(Data listing)
----------------------------------------

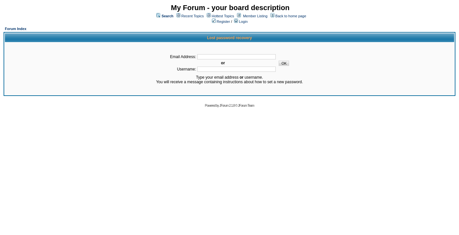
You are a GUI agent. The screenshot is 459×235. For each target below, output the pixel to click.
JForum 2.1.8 (227, 105)
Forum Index (15, 29)
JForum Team (246, 105)
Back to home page (290, 16)
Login (241, 22)
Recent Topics (192, 16)
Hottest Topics (223, 16)
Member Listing (255, 16)
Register (221, 22)
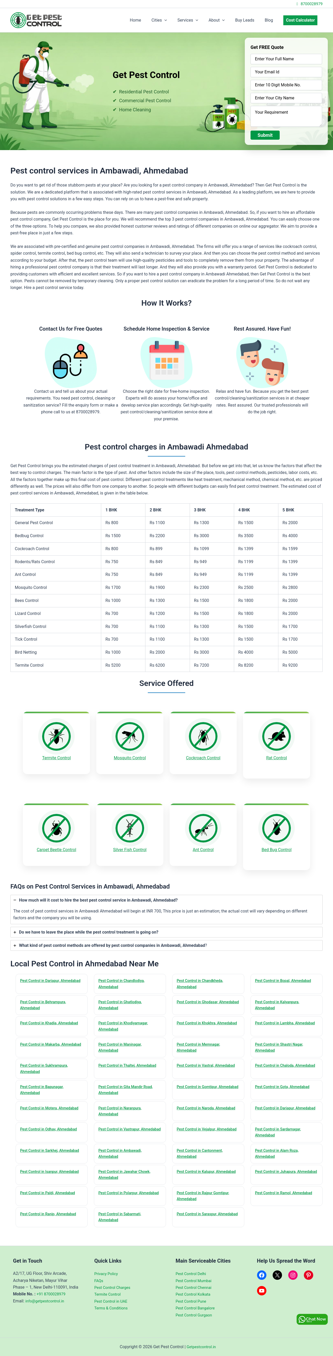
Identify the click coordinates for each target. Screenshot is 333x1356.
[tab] (166, 902)
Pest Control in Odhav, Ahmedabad (51, 1127)
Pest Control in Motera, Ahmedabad (51, 1105)
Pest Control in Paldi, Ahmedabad (50, 1193)
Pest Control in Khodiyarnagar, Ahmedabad (125, 1020)
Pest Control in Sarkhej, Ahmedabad (41, 1152)
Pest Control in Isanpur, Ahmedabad (41, 1174)
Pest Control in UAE (112, 1301)
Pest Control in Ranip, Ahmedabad (50, 1215)
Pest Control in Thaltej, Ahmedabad (129, 1061)
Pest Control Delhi (192, 1273)
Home (149, 20)
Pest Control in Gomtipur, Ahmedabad (199, 1086)
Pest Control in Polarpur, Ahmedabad (120, 1196)
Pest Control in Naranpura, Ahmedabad (122, 1108)
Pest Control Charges (114, 1287)
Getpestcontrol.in (201, 1346)
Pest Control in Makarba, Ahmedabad (42, 1042)
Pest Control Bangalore (197, 1308)
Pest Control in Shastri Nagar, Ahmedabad (281, 1042)
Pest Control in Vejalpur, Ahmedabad (198, 1130)
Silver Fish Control (129, 845)
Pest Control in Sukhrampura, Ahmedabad (46, 1064)
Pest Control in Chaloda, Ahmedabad (276, 1064)
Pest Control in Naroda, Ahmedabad (197, 1108)
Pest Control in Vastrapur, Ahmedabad (121, 1130)
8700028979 (309, 4)
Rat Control (276, 757)
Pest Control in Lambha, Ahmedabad (276, 1020)
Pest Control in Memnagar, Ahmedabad (200, 1042)
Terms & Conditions (112, 1308)
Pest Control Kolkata (194, 1294)
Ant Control (203, 845)
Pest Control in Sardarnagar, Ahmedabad (279, 1130)
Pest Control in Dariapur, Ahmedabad (42, 976)
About (224, 20)
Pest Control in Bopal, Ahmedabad (285, 973)
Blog (272, 20)
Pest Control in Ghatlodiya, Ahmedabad (122, 998)
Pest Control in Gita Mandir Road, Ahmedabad (128, 1086)
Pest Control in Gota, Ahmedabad (284, 1083)
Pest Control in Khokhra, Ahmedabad (198, 1020)
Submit (265, 135)
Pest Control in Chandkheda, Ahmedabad (202, 976)
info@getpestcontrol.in (46, 1301)
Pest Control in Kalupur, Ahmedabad (197, 1174)
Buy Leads (249, 20)
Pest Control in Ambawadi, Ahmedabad (122, 1152)
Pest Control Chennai (195, 1287)
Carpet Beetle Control (56, 845)
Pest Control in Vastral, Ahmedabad (208, 1061)
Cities (170, 20)
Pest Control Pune (192, 1301)
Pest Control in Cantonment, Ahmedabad (201, 1152)
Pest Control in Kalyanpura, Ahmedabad (279, 998)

----------------------------------------

* _Problem details_
Reproduce the data above with every occurrence of "Ahmedabad" replaced by "Amdavad" and everything else unchanged, leaving out the pictures.

* _Final result_
You are a GUI agent. The screenshot is 459×235. For each target below, output the pixel to click.
JForum 2.1.8 (227, 105)
Forum Index (15, 29)
JForum Team (246, 105)
Back to home page (290, 16)
Login (241, 22)
Recent Topics (192, 16)
Hottest Topics (223, 16)
Member Listing (255, 16)
Register (221, 22)
Identify the click coordinates for each target. Screenshot is 333x1356.
[tab] (166, 902)
Pest Control in Odhav, Amdavad (51, 1127)
Pest Control in Motera, Amdavad (51, 1105)
Pest Control in Paldi, Amdavad (50, 1193)
Pest Control in Khodiyarnagar, Amdavad (125, 1020)
Pest Control in Sarkhej, Amdavad (41, 1152)
Pest Control in Isanpur, Amdavad (41, 1174)
Pest Control in UAE (112, 1301)
Pest Control in Ranip, Amdavad (50, 1215)
Pest Control in Thaltej, Amdavad (129, 1061)
Pest Control Delhi (192, 1273)
Home (149, 20)
Pest Control in Gomtipur, Amdavad (199, 1086)
Pest Control in Polarpur, Amdavad (120, 1196)
Pest Control in Naranpura, Amdavad (122, 1108)
Pest Control Charges (114, 1287)
Getpestcontrol.in (201, 1346)
Pest Control in Makarba, Amdavad (42, 1042)
Pest Control Bangalore (197, 1308)
Pest Control in Shastri Nagar, Amdavad (281, 1042)
Pest Control in Vejalpur, Amdavad (198, 1130)
Silver Fish Control (129, 845)
Pest Control in Sukhrampura, Amdavad (46, 1064)
Pest Control in Chaloda, Amdavad (276, 1064)
Pest Control in Naroda, Amdavad (197, 1108)
Pest Control in Vastrapur, Amdavad (121, 1130)
8700028979 (309, 4)
Rat Control (276, 757)
Pest Control in Lambha, Amdavad (276, 1020)
Pest Control in Memnagar, Amdavad (200, 1042)
Terms & Conditions (112, 1308)
Pest Control Kolkata (194, 1294)
Ant Control (203, 845)
Pest Control in Sardarnagar, Amdavad (279, 1130)
Pest Control in Dariapur, Amdavad (42, 976)
About (224, 20)
Pest Control in Bopal, Amdavad (285, 973)
Blog (272, 20)
Pest Control in Ghatlodiya, Amdavad (122, 998)
Pest Control in Gita Mandir Road, Amdavad (128, 1086)
Pest Control in Gota, Amdavad (284, 1083)
Pest Control in Khokhra, Amdavad (198, 1020)
Submit (265, 135)
Pest Control in Chandkheda, Amdavad (202, 976)
info@getpestcontrol.in (46, 1301)
Pest Control in Kalupur, Amdavad (197, 1174)
Buy Leads (249, 20)
Pest Control in Ambawadi, Amdavad (122, 1152)
Pest Control Chennai (195, 1287)
Carpet Beetle Control (56, 845)
Pest Control in Vastral, Amdavad (208, 1061)
Cities (170, 20)
Pest Control Pune (192, 1301)
Pest Control in Cantonment, Amdavad (201, 1152)
Pest Control in Kalyanpura, Amdavad (279, 998)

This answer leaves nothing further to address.